Body positivity is without a doubt, one of the new buzz words, it really does seem to be everywhere we look. Don’t get me wrong, it’s such an important message to spread, and I am so glad that it is finally getting some airtime. What I do wish though, is that I could practice it more when it comes to my body, both inside and out.
Learning to make peace with your body, and then learning to love it are two different things for me, and to be honest I struggle with them both. Like most people, I have good days when then first outfit I put on looks fab, my hair isn’t too crazy, and I think to myself “Wow, you look pretty darn good!”. But then there is the very stark contrast when nothing that I put on looks right, my hair looks like I’ve been dragged through a bush backwards and there isn’t a concealer in the world to hide my breakouts and dark circles. It’s on these days that I find myself critisising everything, from my appearance, my mental health, my ability as a mother, and, and, and.

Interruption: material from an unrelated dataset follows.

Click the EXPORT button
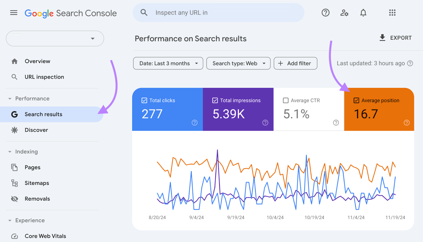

When these bad days hit, that I am reminded that I need to actively take steps to practive body positivity. I wanted to share four of these changes that I’ve made in my life because I am almost positive that I am not alone in the struggle to accept and start to love my body.
I’ve unsubscribed from anything that breeds negativity in my life or brings negative thoughts into my mind. Anything that makes me feel less-than, angry or any other negative emotion, has been given the boot. This includes friends who just never, ever make the effort or are toxic, social media accounts that either make me angry or make me really dislike the way that I look, basically anything that elicits any type of negativite thought or ruins my day. It’s never easy to make drastic cuts like that, but the change in my mood and how I feel about myself after doing it, makes it so worth while.
A few healthy habits have found their way into my day to day life. Things like taking my collagen powder (that I bang on about ALL THE TIME) every morning, taking an hour to myself and just relaxing when Aria is having her afternoon sleep, being more regimented about my skincare routine. Small changes like these have such a big impact on how I feel about myself. When I see improvements in my hair or skin, and when I don’t feel as drained and tired as I used to, I see myself in a better light.
I’m trying to kick the guilt. As soon as I have something vaguely unhealthy to eat, I always feel guilty, which is when the negative thoughts about my body start to roll in. This is probably one of the most difficult changes to make, but as much as I am trying to be healthy, I am also trying to stop feeling guilty when I have UberEats for dinner, followed by a slab of chocolate (because PMS cravings are real). Feeling guilty doesn’t make the fact that I ate the burger go away, and it just throws me straight into a pit of self loathing and when that starts to gain momentum, it takes me weeks to start to even vaguely feel good about myself again.
I’ve started to buy better fitting underwear. It sounds like such a random change to make, but once you do it, you will thank me, it literally changes your body shape! If you’re concerned that you need to really splurge to get better fitting underwear, that’s not the case at all. You just need to find the shape that fits you properly. Go get measured for the correct bra size, and try on different styles of knickers while you’re at it. New underwear is like an instant happy pill, it just has this power to make you feel better about yourself, so believe me when I say that buying better fitting underwear will make you feel that good, everyday!
Body positivity isn’t something that happens overnight, I feel like it will be a constant push and pull in my mind and I often have to catch myself from falling down the slippery slope of negative thoughts. Will I ever fully accept my body? Probably not, but I’ll keep on trying to get as close as I possibly can.
How do you deal with your own body positivity? Is it something that is important to you?